Discussion

@hipsterelectron@circumstances.run · 4 months ago

having a lot of strong responses in my head to reading the gentle introduction to regular expressions in the python docs https://docs.python.org/3/howto/regex.html#regex-howto

d@nny disc@ mc²

@hipsterelectron@circumstances.run replied · 4 months ago

not like getting upset

d@nny disc@ mc²

@hipsterelectron@circumstances.run replied · 4 months ago

it's just like. ok. i remember SNOBOL. i remember fortran referencing line numbers. providing string inputs to the regex compiler feels like that

d@nny disc@ mc²

@hipsterelectron@circumstances.run replied · 4 months ago

tiny, highly specialized programming language

HUGE props for calling it a programming language. great start

d@nny disc@ mc²

@hipsterelectron@circumstances.run replied · 4 months ago

as well as "embedded inside python" which is another important point

d@nny disc@ mc²

@hipsterelectron@circumstances.run replied · 4 months ago

You can also use REs to modify a string or to split it apart in various ways.

regex actually cannot do this. like the thing being called an RE or "regular expression" here cannot express modifications to a string nor even separation. this is not pedantry

Jamey Sharp

@jamey@toot.cat replied · 4 months ago

@hipsterelectron I think you should read "use REs to" here as meaning "use REs in the process of" or something, which is demonstrably true

1+ more replies (not shown)

d@nny disc@ mc²

@hipsterelectron@circumstances.run replied · 4 months ago

i do like the immediate discussion of the matching engine introducing implicit semantics. great great way to introduce students to complex topics while maintaining a consistent focus at first

~83 more replies (not shown)

d@nny disc@ mc²

@hipsterelectron@circumstances.run replied · 4 months ago

The regular expression language is relatively small and restricted, so not all possible string processing tasks can be done using regular expressions.

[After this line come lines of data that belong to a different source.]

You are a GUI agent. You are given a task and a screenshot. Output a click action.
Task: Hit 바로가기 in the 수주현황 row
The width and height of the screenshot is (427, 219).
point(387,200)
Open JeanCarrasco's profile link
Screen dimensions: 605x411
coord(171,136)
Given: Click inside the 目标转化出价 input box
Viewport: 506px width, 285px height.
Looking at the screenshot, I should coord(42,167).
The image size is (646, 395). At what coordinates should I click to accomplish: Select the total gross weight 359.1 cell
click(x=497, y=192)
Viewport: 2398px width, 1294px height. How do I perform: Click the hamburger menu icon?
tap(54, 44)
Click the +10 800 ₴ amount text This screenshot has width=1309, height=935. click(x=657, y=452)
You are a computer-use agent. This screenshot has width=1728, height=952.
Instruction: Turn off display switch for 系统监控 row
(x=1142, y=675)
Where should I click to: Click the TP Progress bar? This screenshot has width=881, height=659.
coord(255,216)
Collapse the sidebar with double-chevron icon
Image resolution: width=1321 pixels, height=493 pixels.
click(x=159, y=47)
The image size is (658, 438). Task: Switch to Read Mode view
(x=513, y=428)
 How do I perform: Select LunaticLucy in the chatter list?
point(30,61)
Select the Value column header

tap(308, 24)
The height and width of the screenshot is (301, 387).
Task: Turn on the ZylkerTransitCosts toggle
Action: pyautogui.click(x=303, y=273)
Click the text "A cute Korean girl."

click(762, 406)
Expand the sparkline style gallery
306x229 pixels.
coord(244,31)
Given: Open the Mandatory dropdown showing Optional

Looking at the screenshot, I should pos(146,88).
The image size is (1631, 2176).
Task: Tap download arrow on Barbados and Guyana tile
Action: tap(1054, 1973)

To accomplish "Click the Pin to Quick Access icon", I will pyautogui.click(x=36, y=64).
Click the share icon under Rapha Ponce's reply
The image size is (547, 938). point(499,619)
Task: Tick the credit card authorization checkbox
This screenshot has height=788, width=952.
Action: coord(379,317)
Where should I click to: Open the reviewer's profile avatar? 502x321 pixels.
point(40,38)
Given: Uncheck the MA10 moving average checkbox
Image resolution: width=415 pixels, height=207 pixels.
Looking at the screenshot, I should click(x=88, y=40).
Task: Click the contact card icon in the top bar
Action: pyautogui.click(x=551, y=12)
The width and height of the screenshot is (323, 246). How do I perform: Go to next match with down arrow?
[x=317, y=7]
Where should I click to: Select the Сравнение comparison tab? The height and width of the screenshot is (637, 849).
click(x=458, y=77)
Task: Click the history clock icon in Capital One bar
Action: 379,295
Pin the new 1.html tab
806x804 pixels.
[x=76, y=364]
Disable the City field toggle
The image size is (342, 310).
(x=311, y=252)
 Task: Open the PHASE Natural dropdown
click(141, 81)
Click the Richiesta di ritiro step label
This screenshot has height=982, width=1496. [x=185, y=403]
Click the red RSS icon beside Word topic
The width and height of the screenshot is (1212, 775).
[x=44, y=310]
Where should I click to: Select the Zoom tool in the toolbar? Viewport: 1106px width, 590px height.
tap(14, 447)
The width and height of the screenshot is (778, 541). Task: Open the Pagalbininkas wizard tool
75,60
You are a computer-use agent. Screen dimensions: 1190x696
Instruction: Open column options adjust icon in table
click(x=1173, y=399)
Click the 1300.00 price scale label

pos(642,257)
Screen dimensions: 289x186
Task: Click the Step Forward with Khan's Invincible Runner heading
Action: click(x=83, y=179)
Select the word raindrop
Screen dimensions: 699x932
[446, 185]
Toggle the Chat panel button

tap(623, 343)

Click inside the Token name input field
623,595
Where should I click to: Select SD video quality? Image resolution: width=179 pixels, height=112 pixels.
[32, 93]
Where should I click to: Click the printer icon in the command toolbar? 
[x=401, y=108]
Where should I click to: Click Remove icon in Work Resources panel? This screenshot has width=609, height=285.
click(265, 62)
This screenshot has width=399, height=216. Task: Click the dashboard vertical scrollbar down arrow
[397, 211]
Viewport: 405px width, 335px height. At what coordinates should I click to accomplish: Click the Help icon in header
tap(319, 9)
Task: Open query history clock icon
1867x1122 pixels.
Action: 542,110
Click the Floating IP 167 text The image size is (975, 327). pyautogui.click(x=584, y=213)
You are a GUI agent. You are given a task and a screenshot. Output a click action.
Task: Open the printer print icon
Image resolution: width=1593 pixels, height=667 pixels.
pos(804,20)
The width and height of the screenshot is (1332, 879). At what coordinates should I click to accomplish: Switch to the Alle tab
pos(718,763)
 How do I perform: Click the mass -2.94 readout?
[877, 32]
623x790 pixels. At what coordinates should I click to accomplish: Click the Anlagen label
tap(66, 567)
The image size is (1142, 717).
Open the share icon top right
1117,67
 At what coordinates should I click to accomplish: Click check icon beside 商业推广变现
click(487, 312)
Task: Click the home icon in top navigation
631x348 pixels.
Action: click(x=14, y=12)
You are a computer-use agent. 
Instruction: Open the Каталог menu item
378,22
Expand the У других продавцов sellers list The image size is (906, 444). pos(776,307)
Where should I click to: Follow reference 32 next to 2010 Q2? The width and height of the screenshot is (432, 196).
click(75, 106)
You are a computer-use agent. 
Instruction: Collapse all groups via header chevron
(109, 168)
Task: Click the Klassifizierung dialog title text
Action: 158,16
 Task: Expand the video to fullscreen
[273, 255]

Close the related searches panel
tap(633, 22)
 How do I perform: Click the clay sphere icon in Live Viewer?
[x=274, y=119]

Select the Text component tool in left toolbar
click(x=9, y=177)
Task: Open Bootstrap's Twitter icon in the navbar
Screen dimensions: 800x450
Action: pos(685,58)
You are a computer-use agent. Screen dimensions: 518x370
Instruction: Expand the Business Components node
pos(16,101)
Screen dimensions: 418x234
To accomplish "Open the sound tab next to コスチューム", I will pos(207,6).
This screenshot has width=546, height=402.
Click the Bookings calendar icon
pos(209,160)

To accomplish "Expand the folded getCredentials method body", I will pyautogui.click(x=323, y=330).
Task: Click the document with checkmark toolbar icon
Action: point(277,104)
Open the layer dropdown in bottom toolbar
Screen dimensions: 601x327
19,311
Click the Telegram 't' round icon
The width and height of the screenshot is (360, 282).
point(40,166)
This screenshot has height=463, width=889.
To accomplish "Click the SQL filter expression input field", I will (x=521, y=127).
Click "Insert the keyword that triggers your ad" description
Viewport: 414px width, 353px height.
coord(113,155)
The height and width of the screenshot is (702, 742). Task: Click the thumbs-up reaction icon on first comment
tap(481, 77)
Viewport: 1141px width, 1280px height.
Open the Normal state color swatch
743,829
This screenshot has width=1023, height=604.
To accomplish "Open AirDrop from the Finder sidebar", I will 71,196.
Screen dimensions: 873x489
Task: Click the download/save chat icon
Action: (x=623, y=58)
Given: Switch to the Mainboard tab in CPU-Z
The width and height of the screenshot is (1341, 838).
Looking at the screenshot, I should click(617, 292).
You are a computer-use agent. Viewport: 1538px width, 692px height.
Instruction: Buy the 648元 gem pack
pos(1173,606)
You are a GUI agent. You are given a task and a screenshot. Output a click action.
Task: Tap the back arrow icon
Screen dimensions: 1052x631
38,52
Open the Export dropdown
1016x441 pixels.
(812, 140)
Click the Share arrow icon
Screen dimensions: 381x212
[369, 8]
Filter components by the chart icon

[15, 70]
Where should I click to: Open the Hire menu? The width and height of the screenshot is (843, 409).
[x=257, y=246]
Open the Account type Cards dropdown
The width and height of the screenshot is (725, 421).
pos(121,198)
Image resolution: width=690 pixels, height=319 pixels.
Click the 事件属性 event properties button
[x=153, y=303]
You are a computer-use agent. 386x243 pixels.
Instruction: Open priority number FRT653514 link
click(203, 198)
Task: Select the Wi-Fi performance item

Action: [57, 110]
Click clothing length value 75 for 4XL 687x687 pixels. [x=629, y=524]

in fact regex itself can only perform matching. matching html with regex is not very far from performing the complex stateful substitutions that are commonplace with classical regex APIs

d@nny disc@ mc²

@hipsterelectron@circumstances.run replied · 4 months ago

https://docs.python.org/3/howto/regex.html#more-metacharacters

referring to the alternation operator | as a zero-width assertion is very novel to me. it's especially mentioned in the context of its excessively low precedence

d@nny disc@ mc²

@hipsterelectron@circumstances.run replied · 4 months ago

so much of this document is specifically describing the particular regex language accepted by the python stdlib re module and not the concepts of a pattern language which i think is a travesty

d@nny disc@ mc²

@hipsterelectron@circumstances.run replied · 4 months ago

like non-capturing and named groups are introduced in terms of perl and which metacharacters they had available https://docs.python.org/3/howto/regex.html#non-capturing-and-named-groups i do not think inside jokes about metacharacters are helpful for people new to pattern matching

d@nny disc@ mc²

@hipsterelectron@circumstances.run replied · 4 months ago

Python supports several of Perl’s extensions and adds an extension syntax to Perl’s extension syntax. If the first character after the question mark is a P, you know that it’s an extension that’s specific to Python.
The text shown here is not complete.